はたけにくさむしりにいったら、そう大くんが見つけたよ。みんなで手にのせてさわっていたら、せなんくんが、

「ダンゴムシってなにをたべるのかなあ。」

っていった。かなちゃんが、

「はっぱじゃないの。」

っていうから、わたしのとうもろこしがたべられちゃうってしんぱいになったよ。すぐに先生からずかんをかりて、ダンゴムシがなにをたべるのかをしらべたら、おちばをたべることがわかってあんしんした。そうしたら、もっとダンゴムシのことがしりたくなったよ。

 わたしがこの本を気にいったのは、まっ白なまるちゃんを見たからだよ。まるちゃんは五十ぴきのきょうだいとおかあさんのおなかから生まれたんだね。わたしはダンゴムシの赤ちゃんを見たことがないから、まるちゃんがとってもふしぎだったよ。それは、小さくて白くて、でもおかあさんとそっくりで、からとあしがたくさんあるところ。だから、生まれてすぐに、もうまるくなったり、ちょこちょこあるいたりできるんだね。ダンゴムシはえびやかにのなかまだということやおかあさんのうんちをたべることや七かいくらいだっぴをして大きくなることもわかった。

 わたしは、ダンゴムシのまんまるになるところと、手にのせるとちょこちょこのぼってきて、くすぐったいけどかわいいところが大すき。

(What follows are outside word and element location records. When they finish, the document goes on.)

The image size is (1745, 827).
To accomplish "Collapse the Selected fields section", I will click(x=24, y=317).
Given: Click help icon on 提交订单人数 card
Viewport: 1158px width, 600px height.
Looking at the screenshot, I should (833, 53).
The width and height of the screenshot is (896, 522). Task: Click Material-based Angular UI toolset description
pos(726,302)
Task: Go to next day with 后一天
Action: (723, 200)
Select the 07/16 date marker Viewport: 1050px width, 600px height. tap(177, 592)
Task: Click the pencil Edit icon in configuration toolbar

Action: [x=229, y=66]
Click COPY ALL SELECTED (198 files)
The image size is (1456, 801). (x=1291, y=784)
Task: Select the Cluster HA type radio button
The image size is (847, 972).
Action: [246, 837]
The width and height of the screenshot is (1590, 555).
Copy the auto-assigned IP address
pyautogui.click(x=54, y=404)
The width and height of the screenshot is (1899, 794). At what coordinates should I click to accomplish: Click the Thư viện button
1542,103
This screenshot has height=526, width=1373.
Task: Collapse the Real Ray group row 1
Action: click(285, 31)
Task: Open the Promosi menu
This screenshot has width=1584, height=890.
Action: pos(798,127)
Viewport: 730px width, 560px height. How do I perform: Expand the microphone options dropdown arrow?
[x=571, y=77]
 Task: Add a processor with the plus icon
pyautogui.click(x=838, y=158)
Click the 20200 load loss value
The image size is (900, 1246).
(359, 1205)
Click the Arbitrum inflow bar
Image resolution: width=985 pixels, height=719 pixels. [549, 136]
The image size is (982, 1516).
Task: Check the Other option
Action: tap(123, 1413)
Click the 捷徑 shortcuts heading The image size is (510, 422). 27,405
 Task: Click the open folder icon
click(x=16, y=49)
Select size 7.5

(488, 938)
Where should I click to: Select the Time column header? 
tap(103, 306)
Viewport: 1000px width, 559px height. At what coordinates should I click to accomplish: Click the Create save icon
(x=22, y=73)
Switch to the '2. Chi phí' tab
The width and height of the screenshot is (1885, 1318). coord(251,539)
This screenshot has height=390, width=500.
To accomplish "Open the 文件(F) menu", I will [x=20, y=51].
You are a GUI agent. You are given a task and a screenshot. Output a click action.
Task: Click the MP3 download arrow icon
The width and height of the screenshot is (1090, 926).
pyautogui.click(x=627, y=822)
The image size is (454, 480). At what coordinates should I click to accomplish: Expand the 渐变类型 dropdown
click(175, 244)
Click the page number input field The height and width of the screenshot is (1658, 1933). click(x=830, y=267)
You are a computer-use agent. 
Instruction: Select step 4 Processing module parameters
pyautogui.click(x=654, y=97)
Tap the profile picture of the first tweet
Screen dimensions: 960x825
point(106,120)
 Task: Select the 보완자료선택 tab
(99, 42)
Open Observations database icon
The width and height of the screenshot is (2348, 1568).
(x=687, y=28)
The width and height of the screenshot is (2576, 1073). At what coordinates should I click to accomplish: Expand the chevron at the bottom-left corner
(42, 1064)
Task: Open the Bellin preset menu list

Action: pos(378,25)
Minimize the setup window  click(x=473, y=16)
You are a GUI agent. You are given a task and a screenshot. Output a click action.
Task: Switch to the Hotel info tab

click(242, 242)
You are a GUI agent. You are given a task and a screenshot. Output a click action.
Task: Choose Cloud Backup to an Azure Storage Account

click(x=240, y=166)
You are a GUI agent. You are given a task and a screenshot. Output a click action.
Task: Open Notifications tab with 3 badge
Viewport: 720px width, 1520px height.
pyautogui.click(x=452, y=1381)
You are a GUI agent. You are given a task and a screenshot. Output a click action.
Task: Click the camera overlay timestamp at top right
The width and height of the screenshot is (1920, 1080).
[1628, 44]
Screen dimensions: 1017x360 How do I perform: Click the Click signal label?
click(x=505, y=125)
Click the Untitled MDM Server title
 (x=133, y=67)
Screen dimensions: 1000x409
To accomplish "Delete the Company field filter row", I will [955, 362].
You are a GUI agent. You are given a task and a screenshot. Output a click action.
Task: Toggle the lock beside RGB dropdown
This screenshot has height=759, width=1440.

まるちゃんがたびのときにひっくりかえったときも、水てきにはまったときも、だっしゅつできたのは、からだをまんまるにできるからなんだね。それから、なぜおちないのかなあとおもっていたら、あしの先につめがあったよ。だから、ありにとおせんぼされたときも木からおちなかったんだね。

 まるちゃんのことがわかったから、ますますかわいくなったよ。みんなにもおしえてあげたいな。たびのじゃまをしないようにするから、これからもときどきさわらせてね。

 

- - - - - - - - - - - - - - - - - - - - - - - - - - - - - - - - - - - - - - - - - - - - - - - - - - - - -

 

●読んだ本「ダンゴムシの親子:まるちゃん、たびにでる」(旺文社)
麻生かづこ・文 新開孝・写真

- - - - - - - - - - - - - - - - - - - - - - - - - - - - - - - - - - - - - - - - - - - - - - - - - - - - -

※無断での転用・転載を禁じます。